Archbishop Carlo Maria Viganò has released the full text of a private letter sent to Pope Leo XIV on January 25, 2026, in which the former apostolic nuncio to the US defends his record of service under five popes, rejects his 2024 excommunication as illegitimate and urges the new Pontiff to confront what he describes as the Church’s rupture with Tradition.
The text, published by LifeSiteNews on June 15, comes months after Viganò’s repeated attempts to secure a papal audience were reportedly accepted then cancelled. In the letter, addressed from Viterbo on the feast of the Conversion of St Paul, the 85-year-old prelate recounts his diplomatic career, his role in exposing clerical corruption and his growing conviction that the Second Vatican Council marked a deliberate break with the Church’s perennial magisterium.

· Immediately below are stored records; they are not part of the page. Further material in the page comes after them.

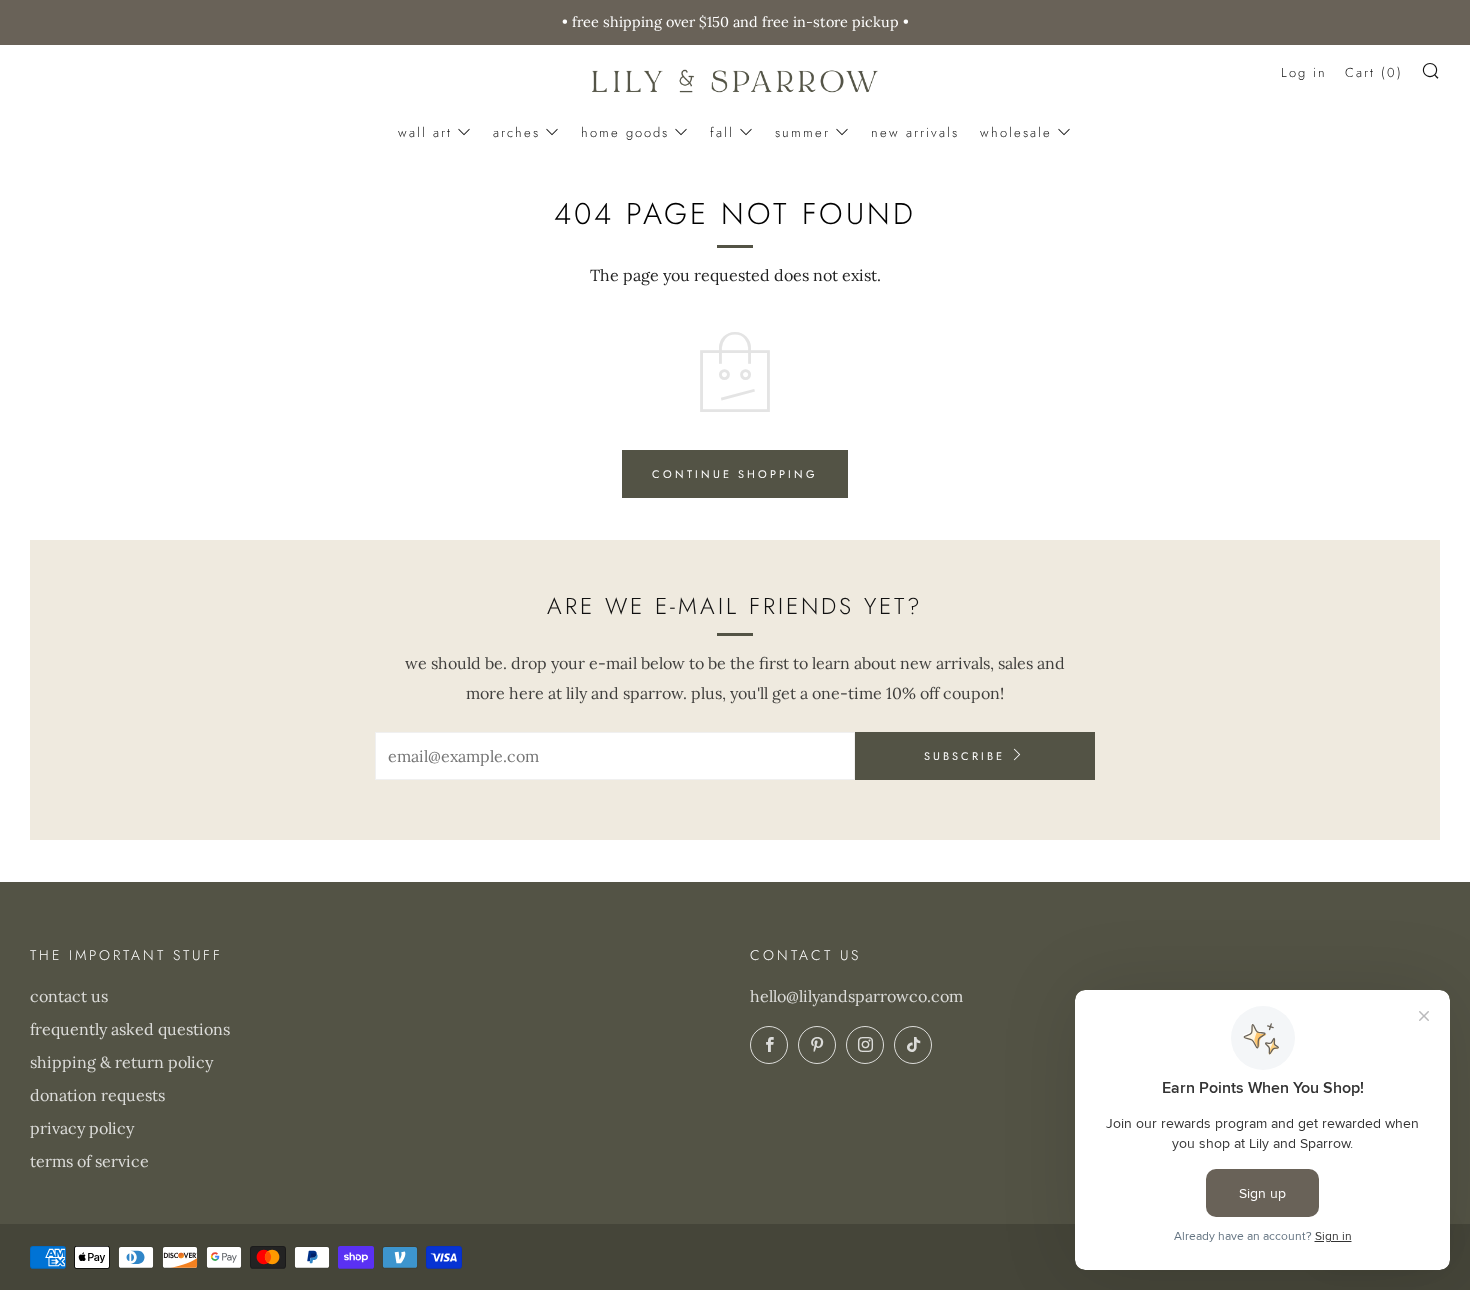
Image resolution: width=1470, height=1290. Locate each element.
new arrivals (915, 132)
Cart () (1374, 72)
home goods (625, 132)
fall (722, 132)
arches (516, 132)
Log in (1304, 72)
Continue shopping (735, 474)
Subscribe (964, 756)
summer (802, 132)
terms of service (89, 1161)
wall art (425, 132)
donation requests (97, 1095)
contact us (69, 996)
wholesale (1016, 132)
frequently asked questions (130, 1029)
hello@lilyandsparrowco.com (856, 996)
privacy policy (82, 1128)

Born in Varese on January 16, 1941, into a “deeply Catholic family”, Viganò was ordained in 1968. He entered the Pontifical Ecclesiastical Academy in 1971 and served in nunciatures in Baghdad, Kuwait and London before holding senior posts in the Secretariat of State. Consecrated bishop by Pope St John Paul II, he served as nuncio to Nigeria from 1992 to 1998, delegate for pontifical representations from 1998 to 2009 and secretary general of the Governorate of Vatican City State under Benedict XVI. In 2011 he was appointed nuncio to the US, a post he held until 2016.
“I was born … into a deeply Catholic family, thanks to which I was able to grow up practising my Faith daily,” he wrote. He described handling “the most confidential and delicate cases concerning bishops and cardinals, including the dossier of Theodore McCarrick”, actions that he said led to his removal from key posts despite turning around the Governorate’s finances from a €15 million deficit to a €35 million surplus in 18 months.

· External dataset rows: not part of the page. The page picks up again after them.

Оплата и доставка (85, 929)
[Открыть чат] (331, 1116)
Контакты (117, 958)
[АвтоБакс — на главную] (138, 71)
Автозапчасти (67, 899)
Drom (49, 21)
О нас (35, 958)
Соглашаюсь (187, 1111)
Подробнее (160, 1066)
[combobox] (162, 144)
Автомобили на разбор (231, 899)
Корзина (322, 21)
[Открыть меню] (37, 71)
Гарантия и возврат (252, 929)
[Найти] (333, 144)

Viganò detailed personal restrictions imposed after 2016: expulsion from the Washington nunciature on his 75th birthday, revocation of Vatican citizenship and passport under Francis, denial of healthcare access and removal of his Vatican driver’s licence held since 1973. “He also forbade me from residing in the Roman residence for retired nuncios that was specially prepared by Pope Benedict,” he stated.
His 2018 testimony on McCarrick and alleged Curial complicity, he said, forced him into hiding on the advice of Cardinal Raymond Burke amid threats and following the suspicious death of his predecessor, Archbishop Pietro Sambi. This led him to question “the deep origins of the disastrous state of the Catholic Church”.

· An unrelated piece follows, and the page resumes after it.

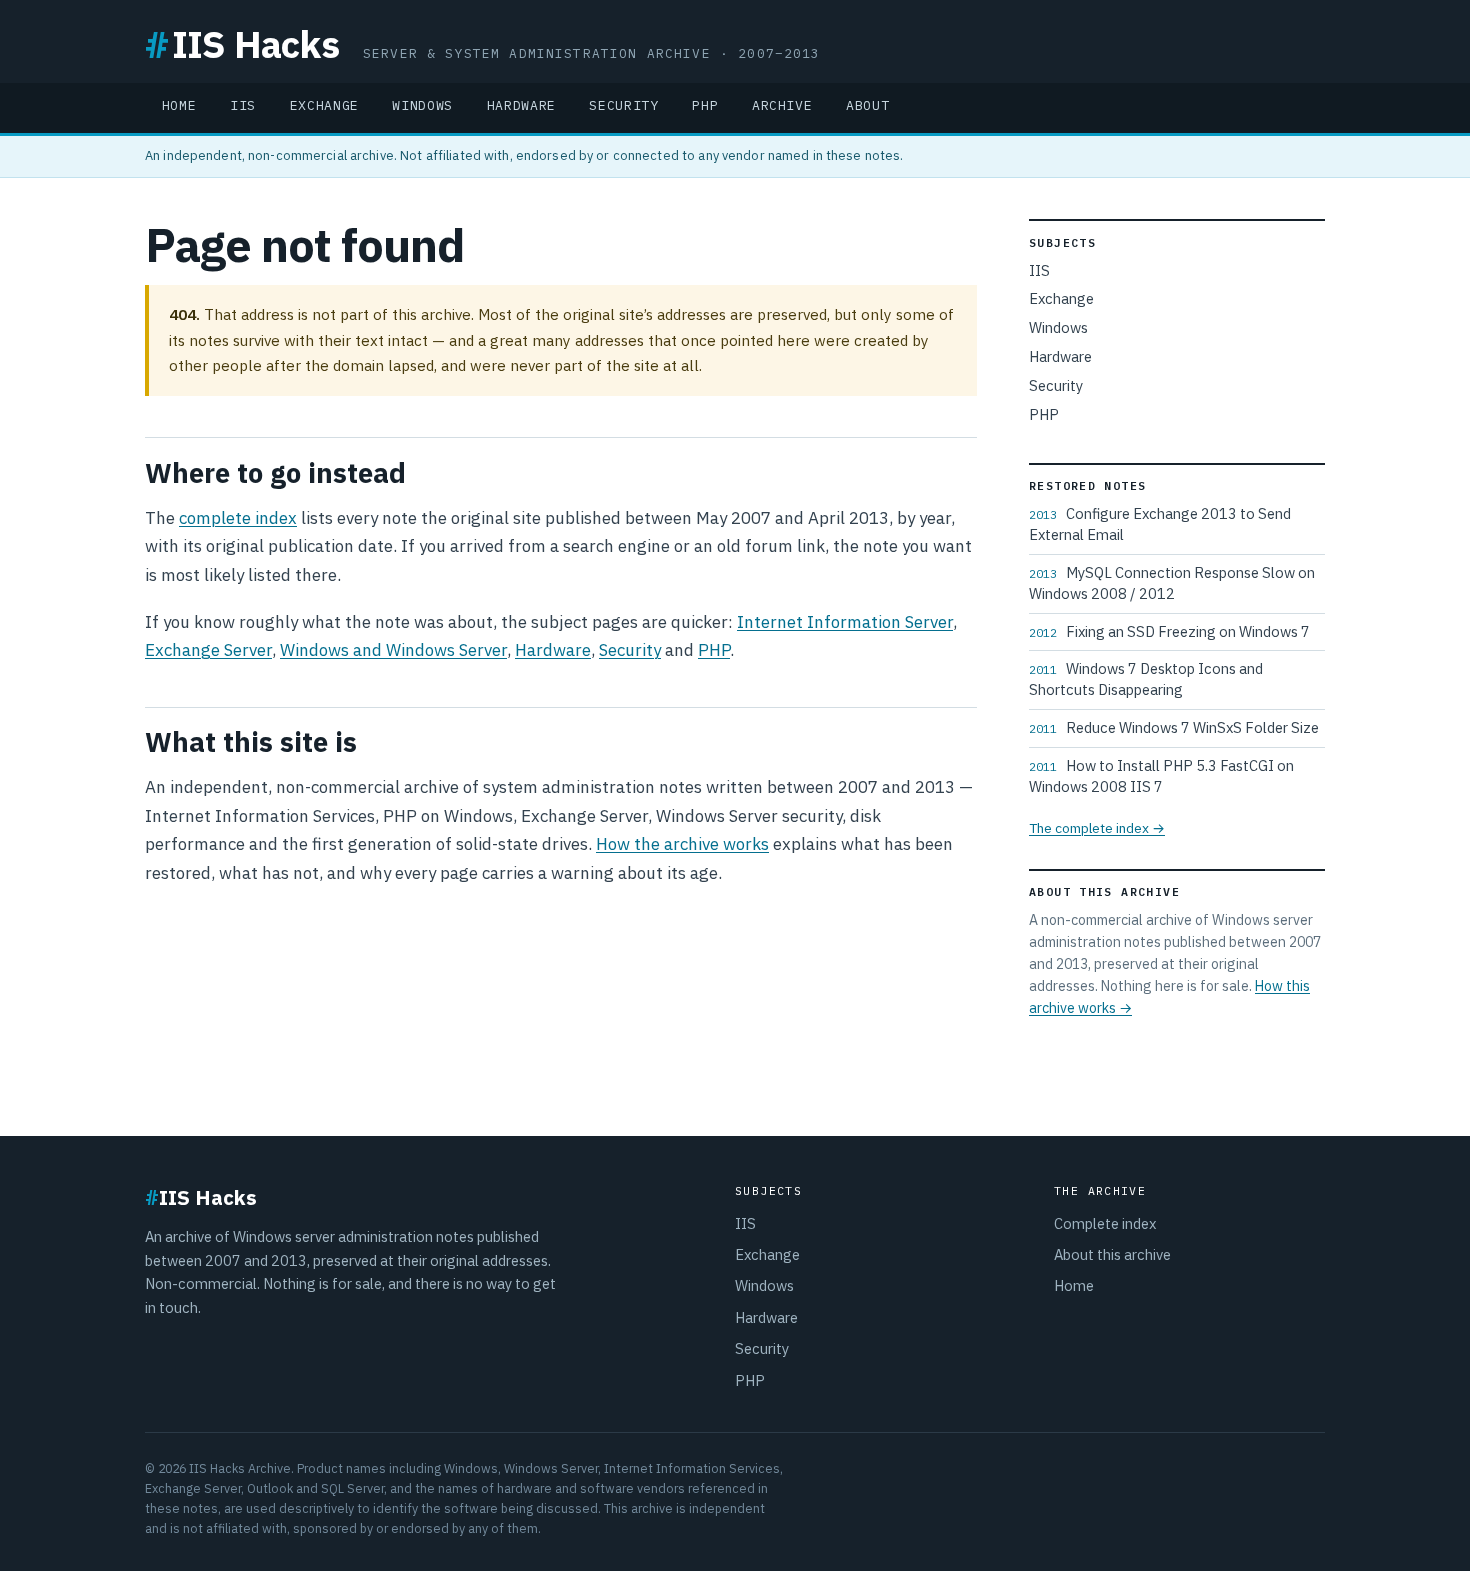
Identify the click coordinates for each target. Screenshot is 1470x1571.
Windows (422, 105)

The letter offers a detailed critique of the Council and its aftermath. Viganò recalled seminary formation already shaped by “new theologians” such as Küng, Rahner and Congar before the Council concluded. He described a “conciliar revolution” that followed “a very precise script”, with documents designed for both orthodox and heretical interpretations. “The very architects of Vatican II defined it as ‘the 1789 of the Church’,” he wrote, citing its self-understanding as heterogeneous to prior councils.
Viganò recalled: “I witnessed the haemorrhaging of thousands of priestly and religious vocations, while those priests who did not want to support the new conciliar path nor abandon the Tridentine Liturgy were ostracised, treated as heretics, excommunicated or suspended a divinis, deprived of their salaries and left to die in solitude.”
Regarding its ultimate end point, the archbishop observed: “The Council facilitated and contributed to the de-Christianisation of the West and the establishment, in the civil sphere, of a new order conforming to the designs of Freemasonry. The plans of the lodges are well known, and we are aware that they involved infiltrating the Catholic Church and attacking her from within to achieve their predetermined goals.”
He recounted rediscovering the Traditional Latin Mass, which he celebrated at his 1968 ordination, and founding the Exsurge Domine Foundation to support persecuted clergy and seminarians, including members of the dissolved Familia Christi fraternity. “Abandoning the Montini Mass marked a new phase in my episcopal ministry,” he explained.
On his canonical status, Viganò was unequivocal: “In the face of the excommunication unjustly imposed upon me, I declare that I am not a schismatic! By the grace of God, I am and will remain a devout son of the Holy Roman Church … I firmly believe in the apostolic communion, and I recognise the Petrine primacy.” He argued that his accusers had failed to refute his arguments and acted out of ideological motive.
The archbishop contrasted his treatment with the leniency shown to others. He cited the case of Peruvian priest Eleuterio Vásquez Gonzales, known as Padre Lute, who was accused of sexual abuse and received dismissal from the clerical state without trial, while the victims’ canon lawyer was reportedly sidelined. “This case repeats the same modus operandi of Bergoglio previously adopted with McCarrick,” he wrote.
Viganò appealed directly to Leo XIV, the first American Pope, elected in May 2025 following the death of Francis. “I cannot understand how, after the disastrous experience of Jorge Bergoglio, you not only refuse to condemn his errors and scandals, but also seize every opportunity to reaffirm your complete continuity with them,” he stated, invoking Pope Leo XIII and questioning how the Church had reached a point where pre-conciliar popes would be judged schismatic by today’s standards.
He concluded by asking the Pope either to confirm him in the Faith or identify where he contradicts the Deposit of Faith: “Tell me in what way I have contradicted the Catholic Faith, and I will amend myself … I ask you to exercise your supreme authority to confirm the brethren in the Faith.”
The letter, sent by Vatican post, has received no public response from the Holy See as of June 18. Viganò’s excommunication latae sententiae, declared in July 2024 for denial of the legitimacy of Francis and rejection of Vatican II, remains in effect under the new pontificate. Traditionalist observers continue to watch closely for any signs of liturgical or doctrinal shifts under Leo XIV, whose background as an Augustinian with extensive experience in Peru has drawn mixed early assessments from conservative quarters.